* Te volgen instructies
Geef alle regels van de onderstaande records weer als een Markdown-tabel met de kolommen Nr en Regel, waarbij u lege regels weglaat.

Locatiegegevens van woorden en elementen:
%%
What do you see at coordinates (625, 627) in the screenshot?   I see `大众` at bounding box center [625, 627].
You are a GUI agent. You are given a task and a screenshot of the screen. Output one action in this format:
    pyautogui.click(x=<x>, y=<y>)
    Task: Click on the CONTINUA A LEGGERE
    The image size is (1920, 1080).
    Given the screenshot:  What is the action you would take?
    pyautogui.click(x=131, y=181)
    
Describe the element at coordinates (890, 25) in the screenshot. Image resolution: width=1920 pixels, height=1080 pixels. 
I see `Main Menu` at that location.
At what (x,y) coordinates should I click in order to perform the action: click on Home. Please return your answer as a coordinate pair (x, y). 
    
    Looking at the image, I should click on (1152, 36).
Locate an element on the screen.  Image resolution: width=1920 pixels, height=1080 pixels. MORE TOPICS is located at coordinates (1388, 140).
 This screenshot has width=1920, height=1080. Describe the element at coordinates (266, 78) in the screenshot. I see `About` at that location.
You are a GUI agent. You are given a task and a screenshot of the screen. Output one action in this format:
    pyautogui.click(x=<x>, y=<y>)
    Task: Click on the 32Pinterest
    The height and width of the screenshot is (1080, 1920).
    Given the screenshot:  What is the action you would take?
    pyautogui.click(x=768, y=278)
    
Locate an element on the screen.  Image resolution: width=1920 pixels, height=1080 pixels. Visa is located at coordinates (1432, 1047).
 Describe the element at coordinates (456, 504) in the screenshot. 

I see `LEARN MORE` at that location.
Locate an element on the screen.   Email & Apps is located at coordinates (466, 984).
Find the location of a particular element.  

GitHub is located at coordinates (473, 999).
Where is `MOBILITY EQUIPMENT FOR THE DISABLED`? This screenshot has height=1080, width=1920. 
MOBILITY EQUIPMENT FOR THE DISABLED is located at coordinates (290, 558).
%%
* Oplossing
| Nr | Regel |
|---|---|
| 1 | What do you see at coordinates (625, 627) in the screenshot?   I see `大众` at bounding box center [625, 627]. |
| 2 | You are a GUI agent. You are given a task and a screenshot of the screen. Output one action in this format: |
| 3 |     pyautogui.click(x=<x>, y=<y>) |
| 4 |     Task: Click on the CONTINUA A LEGGERE |
| 5 |     The image size is (1920, 1080). |
| 6 |     Given the screenshot:  What is the action you would take? |
| 7 |     pyautogui.click(x=131, y=181) |
| 8 | Describe the element at coordinates (890, 25) in the screenshot. Image resolution: width=1920 pixels, height=1080 pixels.  |
| 9 | I see `Main Menu` at that location. |
| 10 | At what (x,y) coordinates should I click in order to perform the action: click on Home. Please return your answer as a coordinate pair (x, y).  |
| 11 |     Looking at the image, I should click on (1152, 36). |
| 12 | Locate an element on the screen.  Image resolution: width=1920 pixels, height=1080 pixels. MORE TOPICS is located at coordinates (1388, 140). |
| 13 |  This screenshot has width=1920, height=1080. Describe the element at coordinates (266, 78) in the screenshot. I see `About` at that location. |
| 14 | You are a GUI agent. You are given a task and a screenshot of the screen. Output one action in this format: |
| 15 |     pyautogui.click(x=<x>, y=<y>) |
| 16 |     Task: Click on the 32Pinterest |
| 17 |     The height and width of the screenshot is (1080, 1920). |
| 18 |     Given the screenshot:  What is the action you would take? |
| 19 |     pyautogui.click(x=768, y=278) |
| 20 | Locate an element on the screen.  Image resolution: width=1920 pixels, height=1080 pixels. Visa is located at coordinates (1432, 1047). |
| 21 |  Describe the element at coordinates (456, 504) in the screenshot.  |
| 22 | I see `LEARN MORE` at that location. |
| 23 | Locate an element on the screen.   Email & Apps is located at coordinates (466, 984). |
| 24 | Find the location of a particular element.   |
| 25 | GitHub is located at coordinates (473, 999). |
| 26 | Where is `MOBILITY EQUIPMENT FOR THE DISABLED`? This screenshot has height=1080, width=1920.  |
| 27 | MOBILITY EQUIPMENT FOR THE DISABLED is located at coordinates (290, 558). |